Of course, real men drink from a semi-automatic. / a rocket launcher. / a Magnum.
And if someone makes a deadly mistake and uses a real gun instead, we call it “evolution”.
It’s the weapon of choice for al Qaida – killing the Western imperialists with their own iniquity!
And of course, like a regular gun, you can use it to commit suicide – it just takes a bit longer.
The perfect weapon for killing off those damn pink elephants! / fire pixies!
There are already calls for it to be banned in Australia. Or at least made a bit bigger. / made big enough to fit a can of Fosters.
See, it’s shaped like a gun, so it’s extremely masculine. Even though it does look a bit like you’re being jizzed in the gob by a big grey cock. / like you’re giving a blowjob to a gay robot. / like the money shot in a robot porno.
“Stop! Or I’ll render you pleasantly intoxicated!”
Now you can use firearms with little risk of anything worse than a skol fracture.
It’s definitely the most convenient way to get your belly-button pissed.
Of course it doesn’t do any real damage. Although too many of them can result in a minor explosion.
For a big night out, they also offer the keg-cannon. One shot and you’re obliterated!
Why go to all that effort for one shot? What I want to see is a keg with a watercannon!
Of course a gun shooting neat spirits is mainly for the boys. Chicks should stick to champagne, sprayed on them while they booty-dance!
But be very careful – too many shots and you might mix up your shotguns.
Being peppered with shot has never been so incapacitating!
I think it’s nice, using mean old guns for a good cause like drunkenness.
Finally, someone turning guns into something positive.
You can get it as a shot-gun, or a pump-action semi-paralytic.
Awesome! The next high school massacre could be a kegger! / a massive par-tay!
Finally, there’s a pistol that actually gets you pist.

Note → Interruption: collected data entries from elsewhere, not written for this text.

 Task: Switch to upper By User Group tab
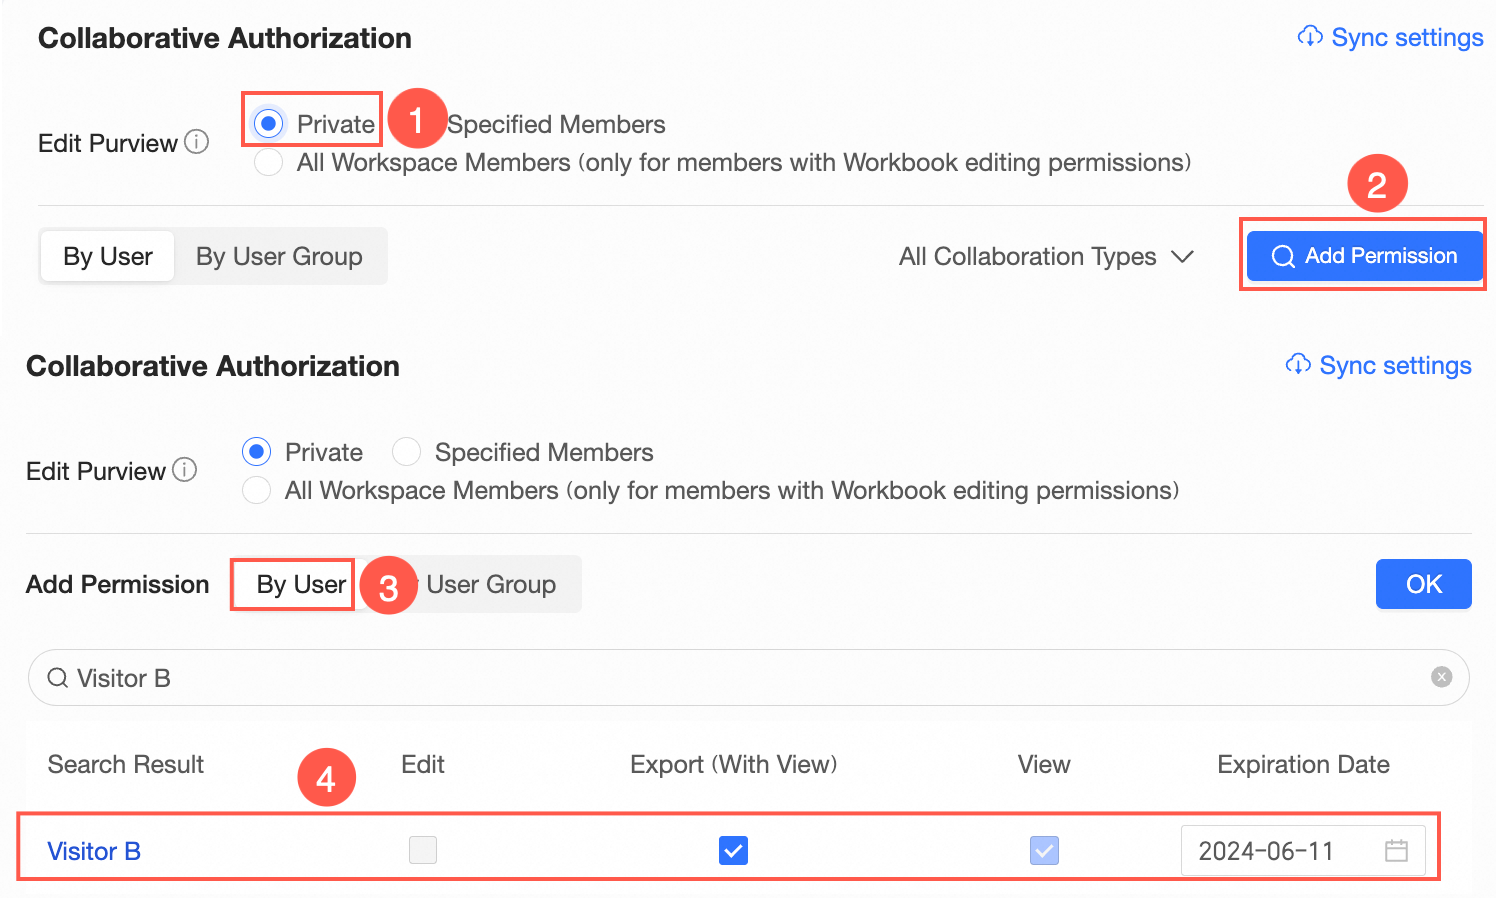tap(279, 257)
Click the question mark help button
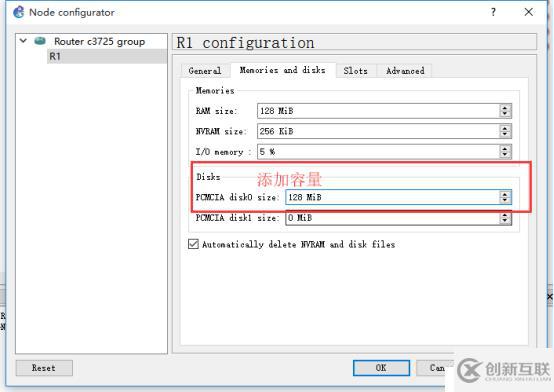Viewport: 554px width, 392px height. [x=493, y=12]
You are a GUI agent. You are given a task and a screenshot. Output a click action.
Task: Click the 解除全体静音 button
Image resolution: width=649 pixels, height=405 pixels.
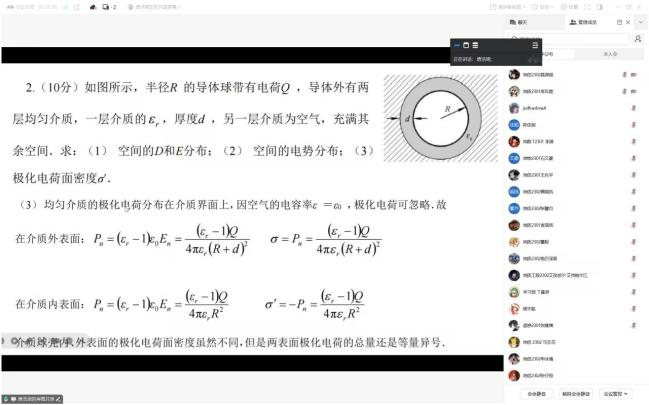pos(574,394)
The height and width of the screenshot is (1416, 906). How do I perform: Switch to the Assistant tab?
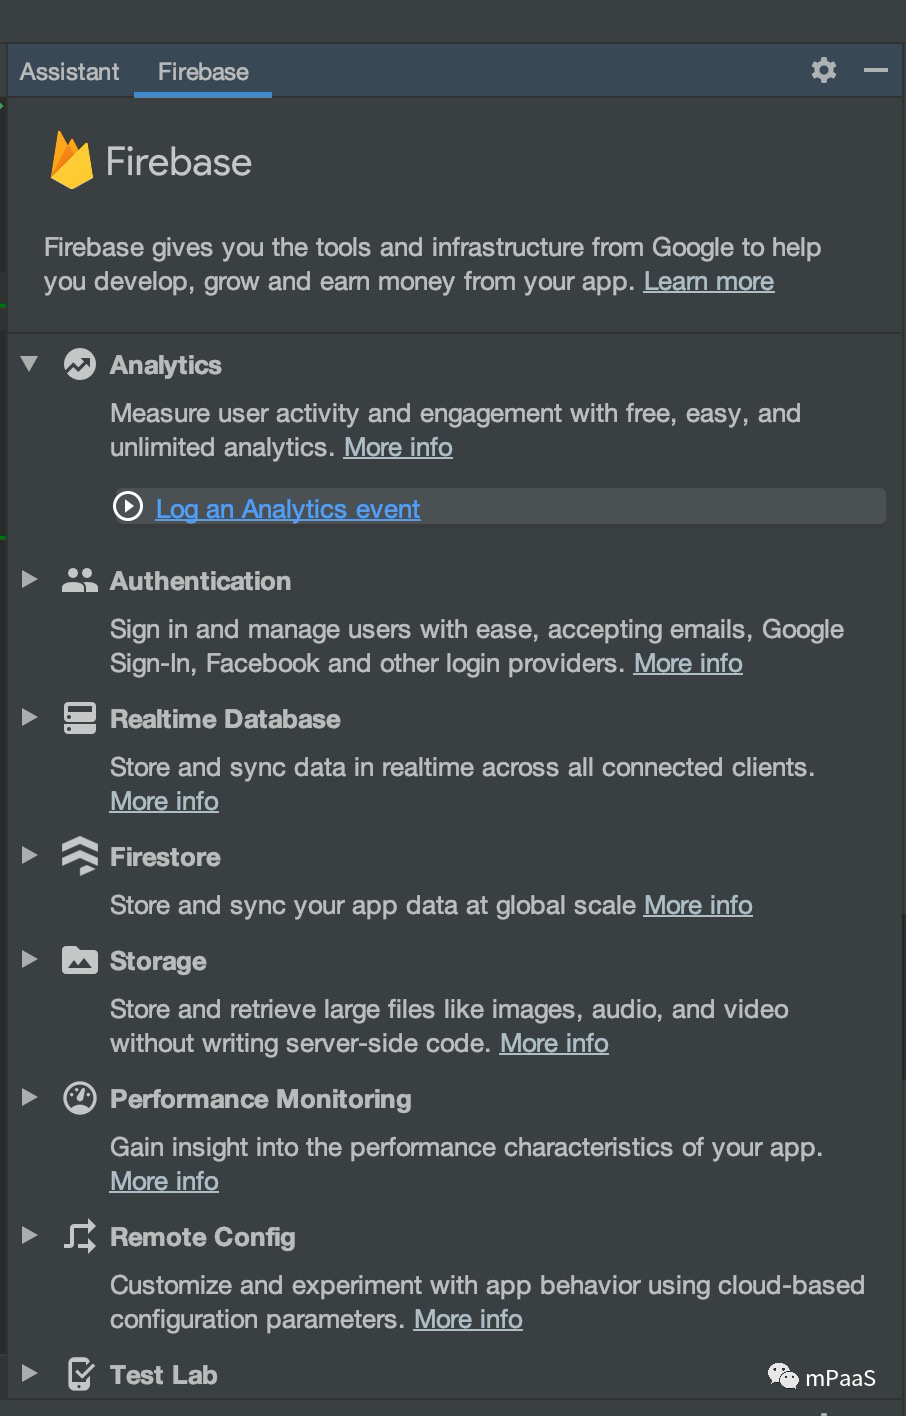[x=69, y=72]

There have been complaints that it recklessly combines alcohol and firearms, but supporters are loading up guns to fight for their right to party.
There have been complaints that it recklessly combines alcohol and firearms. But at least it only fires more alcohol.
It’s a much better idea than the tinny that blows your head off. / that fires bullets.
Of course there have been lots of complaints. It’s just irresponsible – think of all the spillage!
It really takes all the back-breaking labour out of pouring yourself a shot.
Now correct me if I’m wrong, but isn’t it actually quicker to just pour yourself a shot and drink it? Not to mention less risk of accidentally blowing your face off. I call that a win-win!
The perfect weapon for the war on braincells.